- Your assignment
An exact copy of the data is required; the images should not appear in it.

Saved data entries:
------------------------------------

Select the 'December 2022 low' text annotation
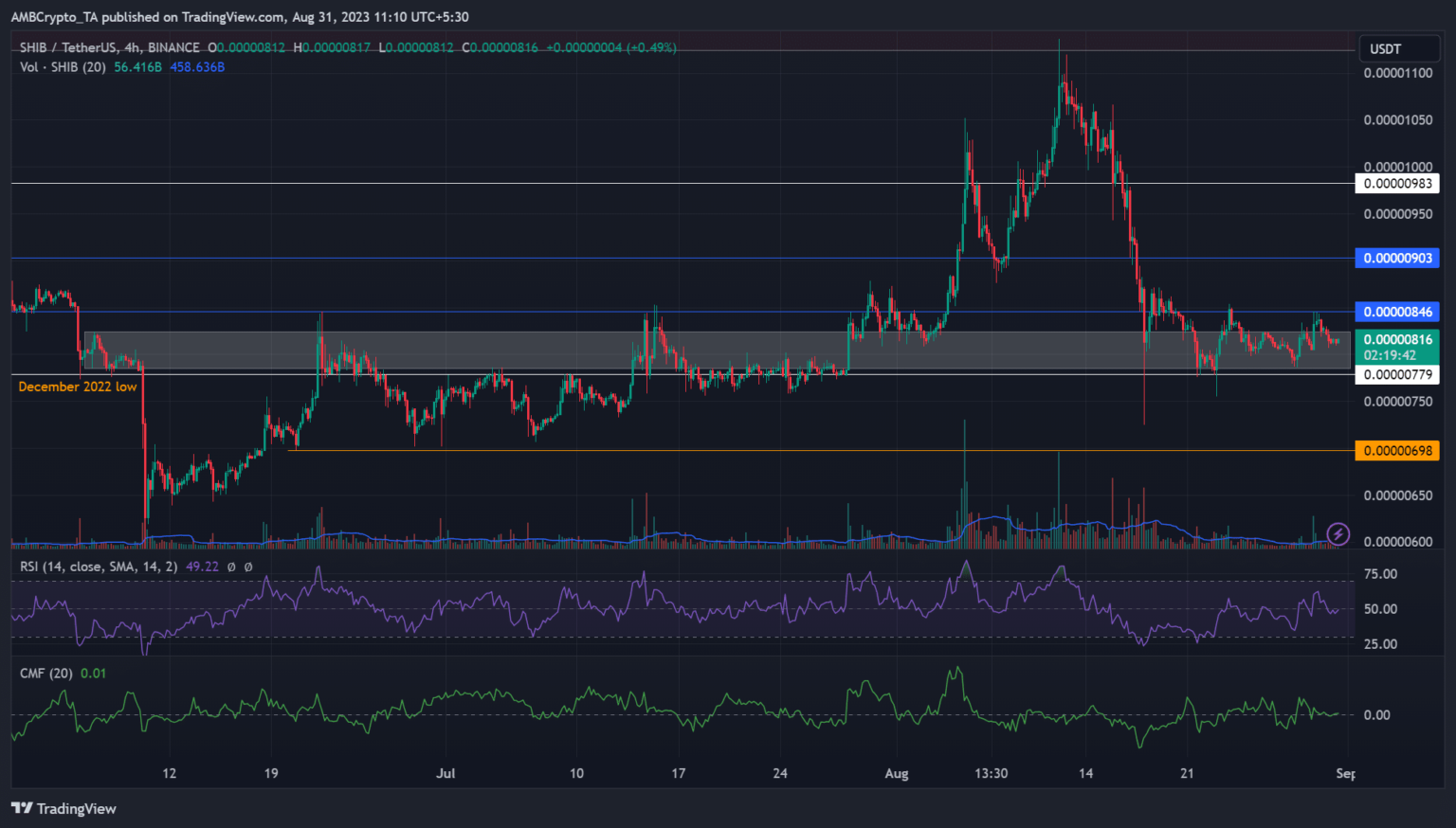This screenshot has height=828, width=1456. 78,387
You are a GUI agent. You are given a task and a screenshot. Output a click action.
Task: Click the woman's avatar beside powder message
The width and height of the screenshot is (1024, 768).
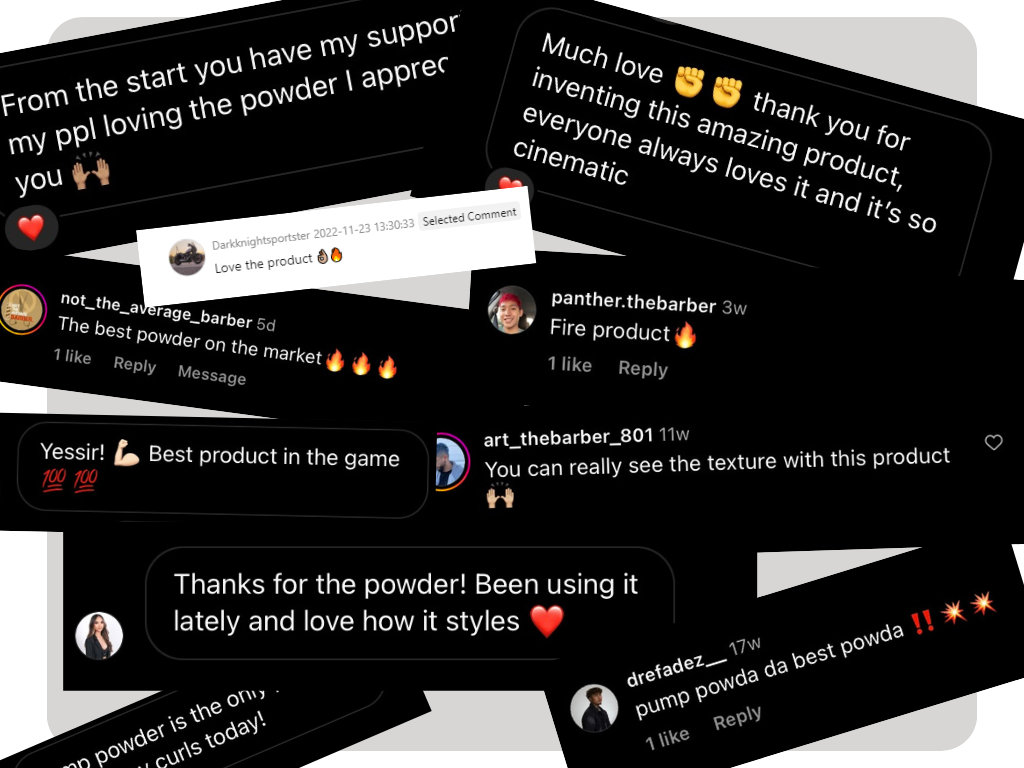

------------------------------------

- Written answer
Select the 'December 2022 low' text annotation
This screenshot has height=828, width=1456. 78,387
You are a GUI agent. You are given a task and a screenshot. Output a click action.
Task: Click the woman's avatar beside powder message
The width and height of the screenshot is (1024, 768).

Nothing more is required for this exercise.